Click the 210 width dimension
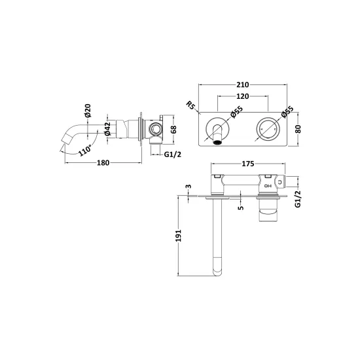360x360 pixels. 243,84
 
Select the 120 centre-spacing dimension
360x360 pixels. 243,96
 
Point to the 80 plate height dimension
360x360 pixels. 298,129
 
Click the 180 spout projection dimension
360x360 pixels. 103,163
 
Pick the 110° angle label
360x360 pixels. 85,151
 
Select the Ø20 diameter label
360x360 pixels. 88,111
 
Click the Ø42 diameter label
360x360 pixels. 107,128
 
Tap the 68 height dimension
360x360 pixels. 174,129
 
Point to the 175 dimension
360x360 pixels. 248,164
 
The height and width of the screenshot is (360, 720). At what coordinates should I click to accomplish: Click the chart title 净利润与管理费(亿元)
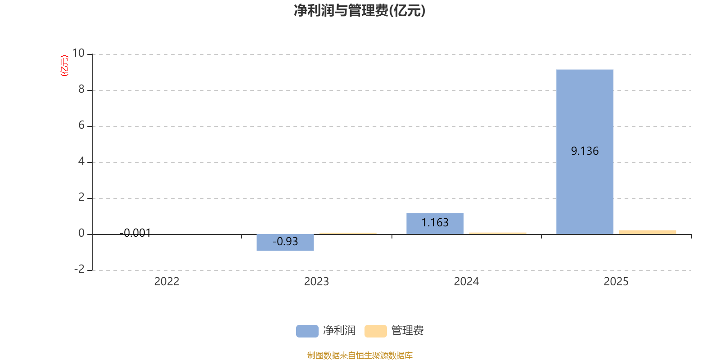click(x=360, y=11)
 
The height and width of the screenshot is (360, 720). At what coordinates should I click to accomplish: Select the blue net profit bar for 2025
click(x=585, y=152)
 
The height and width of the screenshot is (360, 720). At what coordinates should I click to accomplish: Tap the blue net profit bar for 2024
click(x=435, y=224)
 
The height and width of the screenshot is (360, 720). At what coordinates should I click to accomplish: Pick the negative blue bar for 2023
click(x=285, y=243)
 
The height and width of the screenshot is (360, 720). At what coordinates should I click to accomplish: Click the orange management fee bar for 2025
click(x=648, y=232)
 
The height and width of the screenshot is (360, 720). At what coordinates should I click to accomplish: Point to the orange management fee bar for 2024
click(x=498, y=234)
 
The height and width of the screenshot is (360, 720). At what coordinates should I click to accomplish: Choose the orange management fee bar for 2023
click(x=348, y=234)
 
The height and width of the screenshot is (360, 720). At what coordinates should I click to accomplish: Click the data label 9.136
click(x=585, y=151)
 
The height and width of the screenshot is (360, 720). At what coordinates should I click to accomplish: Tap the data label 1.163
click(x=435, y=222)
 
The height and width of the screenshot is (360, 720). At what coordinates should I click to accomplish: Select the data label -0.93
click(x=285, y=241)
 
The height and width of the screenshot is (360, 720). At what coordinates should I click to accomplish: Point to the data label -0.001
click(x=135, y=233)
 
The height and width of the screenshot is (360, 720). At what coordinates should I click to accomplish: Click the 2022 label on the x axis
click(x=167, y=282)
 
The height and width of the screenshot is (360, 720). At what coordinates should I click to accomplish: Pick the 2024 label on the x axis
click(x=466, y=282)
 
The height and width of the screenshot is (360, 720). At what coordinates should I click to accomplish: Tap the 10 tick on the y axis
click(x=78, y=53)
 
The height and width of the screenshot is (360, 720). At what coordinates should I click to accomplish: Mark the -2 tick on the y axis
click(x=79, y=269)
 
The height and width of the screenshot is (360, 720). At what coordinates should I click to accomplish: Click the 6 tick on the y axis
click(x=81, y=125)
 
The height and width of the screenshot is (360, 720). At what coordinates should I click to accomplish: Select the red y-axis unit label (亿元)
click(x=64, y=66)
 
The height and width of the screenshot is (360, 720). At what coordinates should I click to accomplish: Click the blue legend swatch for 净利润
click(x=307, y=331)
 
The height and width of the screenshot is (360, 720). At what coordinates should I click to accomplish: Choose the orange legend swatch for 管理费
click(x=376, y=331)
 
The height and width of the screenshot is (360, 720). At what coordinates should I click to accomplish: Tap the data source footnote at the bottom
click(x=360, y=355)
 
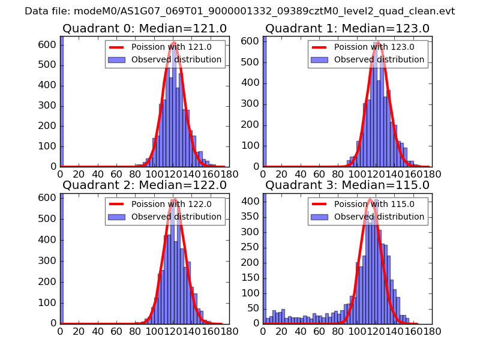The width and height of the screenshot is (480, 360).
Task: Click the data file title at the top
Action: pos(240,11)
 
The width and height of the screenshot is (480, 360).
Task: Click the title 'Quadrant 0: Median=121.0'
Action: pos(145,28)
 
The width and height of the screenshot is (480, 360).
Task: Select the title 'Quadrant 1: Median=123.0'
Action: pos(347,28)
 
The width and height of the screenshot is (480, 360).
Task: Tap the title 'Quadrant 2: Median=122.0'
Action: pos(145,185)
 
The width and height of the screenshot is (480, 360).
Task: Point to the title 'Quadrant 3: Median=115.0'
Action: pos(347,185)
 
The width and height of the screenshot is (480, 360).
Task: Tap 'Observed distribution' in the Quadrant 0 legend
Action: pos(176,60)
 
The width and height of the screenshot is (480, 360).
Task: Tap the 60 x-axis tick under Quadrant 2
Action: pos(115,331)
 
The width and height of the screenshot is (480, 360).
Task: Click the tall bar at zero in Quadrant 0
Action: pos(62,102)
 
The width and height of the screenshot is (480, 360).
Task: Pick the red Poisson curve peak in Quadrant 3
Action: pos(370,199)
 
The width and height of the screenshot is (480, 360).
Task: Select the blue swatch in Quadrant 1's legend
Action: pos(319,60)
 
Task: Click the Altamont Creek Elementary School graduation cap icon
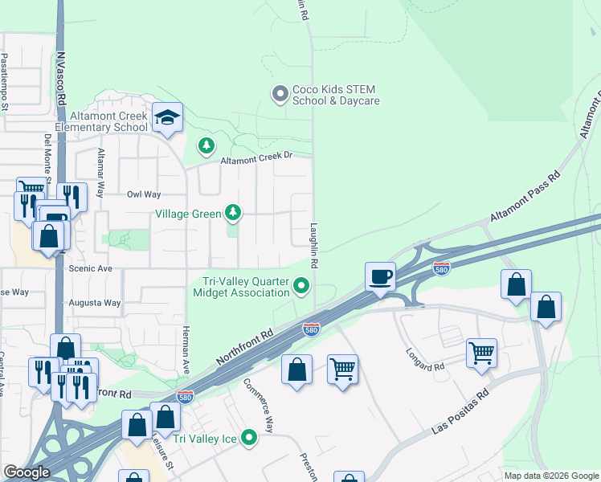169,118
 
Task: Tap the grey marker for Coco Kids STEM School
280,95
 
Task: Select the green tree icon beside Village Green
233,213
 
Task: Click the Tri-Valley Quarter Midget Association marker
301,285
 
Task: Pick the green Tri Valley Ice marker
250,438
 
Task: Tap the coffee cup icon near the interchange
380,277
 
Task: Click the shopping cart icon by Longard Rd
481,352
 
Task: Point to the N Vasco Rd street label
61,80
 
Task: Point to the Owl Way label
144,194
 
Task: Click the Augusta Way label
100,303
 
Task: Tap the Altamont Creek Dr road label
255,157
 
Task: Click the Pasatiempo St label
5,81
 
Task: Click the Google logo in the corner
27,472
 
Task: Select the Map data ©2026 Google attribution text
551,476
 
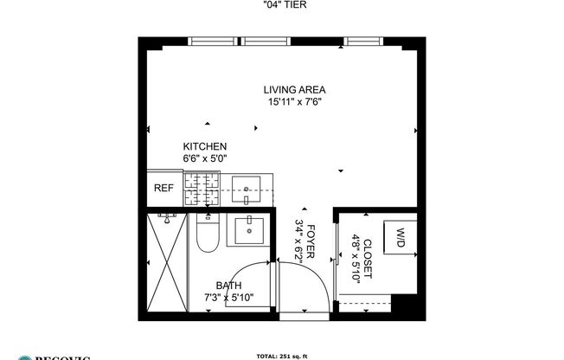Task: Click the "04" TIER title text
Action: (x=284, y=5)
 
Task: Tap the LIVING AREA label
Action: (x=295, y=89)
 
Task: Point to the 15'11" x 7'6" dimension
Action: (x=295, y=101)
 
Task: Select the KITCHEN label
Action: (x=204, y=147)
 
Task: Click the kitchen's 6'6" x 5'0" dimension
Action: (x=204, y=159)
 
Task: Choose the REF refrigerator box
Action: (x=163, y=188)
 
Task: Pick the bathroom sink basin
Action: (x=250, y=229)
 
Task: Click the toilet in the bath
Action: (x=207, y=235)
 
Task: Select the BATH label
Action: (x=228, y=286)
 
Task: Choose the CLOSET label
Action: (x=367, y=258)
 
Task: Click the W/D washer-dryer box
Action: (x=401, y=236)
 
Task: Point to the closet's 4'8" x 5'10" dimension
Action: (x=355, y=258)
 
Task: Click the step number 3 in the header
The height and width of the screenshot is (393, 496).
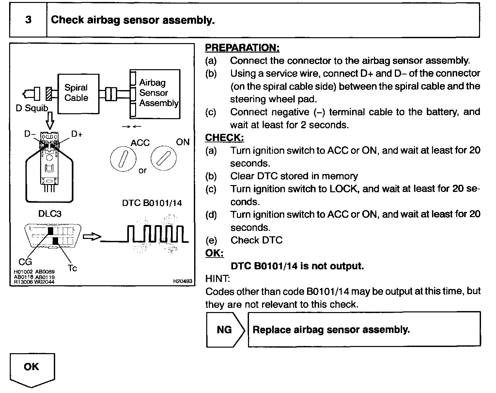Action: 28,20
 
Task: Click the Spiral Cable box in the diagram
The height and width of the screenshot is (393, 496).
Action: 78,94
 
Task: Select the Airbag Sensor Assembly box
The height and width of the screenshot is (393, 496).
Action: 155,94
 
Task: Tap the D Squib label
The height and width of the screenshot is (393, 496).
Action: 32,108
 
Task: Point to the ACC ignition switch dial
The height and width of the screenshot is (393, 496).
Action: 123,159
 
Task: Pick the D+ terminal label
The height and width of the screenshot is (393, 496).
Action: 77,134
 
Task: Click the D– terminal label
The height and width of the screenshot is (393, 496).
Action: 30,134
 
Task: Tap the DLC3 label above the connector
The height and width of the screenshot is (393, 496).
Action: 50,214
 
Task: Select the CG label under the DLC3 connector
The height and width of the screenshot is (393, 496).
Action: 25,261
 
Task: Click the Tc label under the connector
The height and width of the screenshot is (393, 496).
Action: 72,268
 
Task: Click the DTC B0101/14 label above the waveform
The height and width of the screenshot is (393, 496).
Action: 152,203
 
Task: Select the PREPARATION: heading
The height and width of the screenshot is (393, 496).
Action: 242,48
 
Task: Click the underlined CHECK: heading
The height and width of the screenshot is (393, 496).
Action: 224,138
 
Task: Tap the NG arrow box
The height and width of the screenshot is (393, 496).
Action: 225,330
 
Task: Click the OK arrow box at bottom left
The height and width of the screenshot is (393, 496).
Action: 32,369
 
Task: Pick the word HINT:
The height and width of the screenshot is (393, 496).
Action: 218,279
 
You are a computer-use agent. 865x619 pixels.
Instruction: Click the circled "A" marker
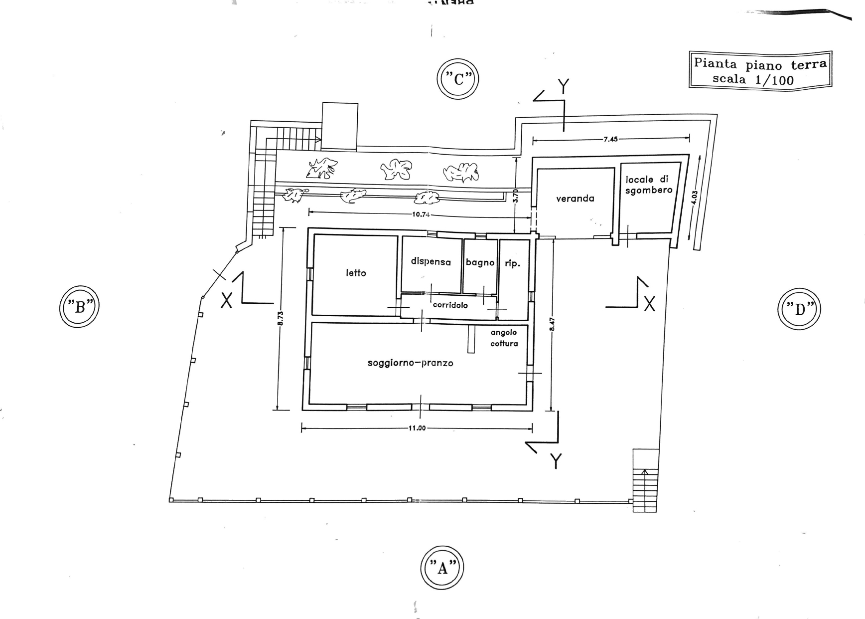click(442, 568)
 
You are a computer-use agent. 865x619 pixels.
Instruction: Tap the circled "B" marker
click(79, 307)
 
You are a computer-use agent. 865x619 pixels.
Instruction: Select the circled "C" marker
click(458, 79)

WHAT YOU SHOULD DO
Copy the material above word for word, beginning with its first line and ending with the line that contains "click(x=435, y=222)", with both ends included. Leave the pictures out of your copy.

REPLY
Click the 210 width dimension
360x360 pixels. 243,84
 
Select the 120 centre-spacing dimension
360x360 pixels. 243,96
 
Point to the 80 plate height dimension
360x360 pixels. 298,129
 
Click the 180 spout projection dimension
360x360 pixels. 103,163
 
Pick the 110° angle label
360x360 pixels. 85,151
 
Select the Ø20 diameter label
360x360 pixels. 88,111
 
Click the Ø42 diameter label
360x360 pixels. 107,128
 
Tap the 68 height dimension
360x360 pixels. 174,129
 
Point to the 175 dimension
360x360 pixels. 248,164
 
The height and width of the screenshot is (360, 720). At what coordinates should I click to accomplish: Click the chart title 净利润与管理费(亿元)
click(x=360, y=11)
 
The height and width of the screenshot is (360, 720). At what coordinates should I click to accomplish: Select the blue net profit bar for 2025
click(x=585, y=152)
 
The height and width of the screenshot is (360, 720). At what coordinates should I click to accomplish: Tap the blue net profit bar for 2024
click(x=435, y=224)
 
The height and width of the screenshot is (360, 720). At what coordinates should I click to accomplish: Pick the negative blue bar for 2023
click(x=285, y=243)
 
The height and width of the screenshot is (360, 720). At what coordinates should I click to accomplish: Click the orange management fee bar for 2025
click(x=648, y=232)
 
The height and width of the screenshot is (360, 720). At what coordinates should I click to accomplish: Point to the orange management fee bar for 2024
click(x=498, y=234)
 
The height and width of the screenshot is (360, 720). At what coordinates should I click to accomplish: Choose the orange management fee bar for 2023
click(x=348, y=234)
 
The height and width of the screenshot is (360, 720). At what coordinates should I click to accomplish: Click the data label 9.136
click(x=585, y=151)
 
The height and width of the screenshot is (360, 720). At what coordinates should I click to accomplish: Tap the data label 1.163
click(x=435, y=222)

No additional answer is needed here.